He started clicking through slides, his pace reflecting the rapid advance of technology. “Development kept pace with every advance in aviation. Remote-control biplanes were tried in World War I, generally with disastrous results. Remote-control single-wing planes were tried in World War II, without much better luck. Joseph Kennedy, Jr., JFK’s older brother, was actually killed in a test flight of this program. Our enemy, the Germans, went a different route in an attempt to bring unmanned weapons to the skies: rocketry. Their success, and the success of rocketry in general, stalled drone development for many years.”
He put a new photo up, his first in color: a cigar-shaped missile with stubby wings and the word TOMAHAWK painted on the side. “As technology improved, the dream of unmanned aerial weapons took a new turn: cruise missiles. But these weren’t drones; they were weapons in and of themselves. They could be used once, and then they were destroyed along with, hopefully, their target. They couldn’t perform any other missions, like surveillance, and they could never return to base.”

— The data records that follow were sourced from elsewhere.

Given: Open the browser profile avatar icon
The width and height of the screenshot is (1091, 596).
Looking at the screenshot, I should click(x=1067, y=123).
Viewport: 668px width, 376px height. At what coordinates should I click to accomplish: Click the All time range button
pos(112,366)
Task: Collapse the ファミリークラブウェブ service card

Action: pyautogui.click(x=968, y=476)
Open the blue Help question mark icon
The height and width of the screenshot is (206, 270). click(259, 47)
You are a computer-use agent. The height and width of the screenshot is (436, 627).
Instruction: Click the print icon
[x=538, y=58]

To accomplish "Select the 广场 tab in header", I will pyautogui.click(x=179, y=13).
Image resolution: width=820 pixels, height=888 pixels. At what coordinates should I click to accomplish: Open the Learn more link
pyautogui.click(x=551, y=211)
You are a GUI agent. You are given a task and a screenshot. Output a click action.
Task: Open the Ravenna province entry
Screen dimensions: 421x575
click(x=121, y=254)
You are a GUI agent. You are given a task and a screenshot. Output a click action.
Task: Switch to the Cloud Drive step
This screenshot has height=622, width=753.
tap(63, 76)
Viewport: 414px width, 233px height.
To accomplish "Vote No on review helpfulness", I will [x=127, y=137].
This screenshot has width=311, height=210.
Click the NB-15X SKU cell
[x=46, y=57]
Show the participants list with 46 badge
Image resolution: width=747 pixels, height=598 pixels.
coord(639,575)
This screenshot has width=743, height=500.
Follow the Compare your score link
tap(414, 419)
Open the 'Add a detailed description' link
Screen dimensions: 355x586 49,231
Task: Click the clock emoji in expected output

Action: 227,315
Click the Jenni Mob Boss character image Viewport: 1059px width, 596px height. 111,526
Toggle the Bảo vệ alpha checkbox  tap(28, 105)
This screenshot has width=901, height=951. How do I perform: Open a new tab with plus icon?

New slide: a small, fragile-looking plane painted in desert camouflage. “Attitudes changed dramatically in 1982, when Israel deployed these, the Scout UAVs, with great success in their brief, triumphant war against Syria. While the Scout was unarmed, its use as both a decoy and for reconnaissance proved invaluable. For the first time, the drone had proved itself on the battlefield. The US military took notice.”
“Technology raced ahead,” said Pete. “Soon, it was obvious that drones could do nearly everything a manned plane could do. It could do many things better, like stay in the air for many hours and fly deep into harm’s way without risking an American pilot. The only thing holding back the wholesale deployment of drones were doctrinal conflicts, and squeamishness about the use of unmanned aircraft. It took another historical event to eradicate this squeamishness.”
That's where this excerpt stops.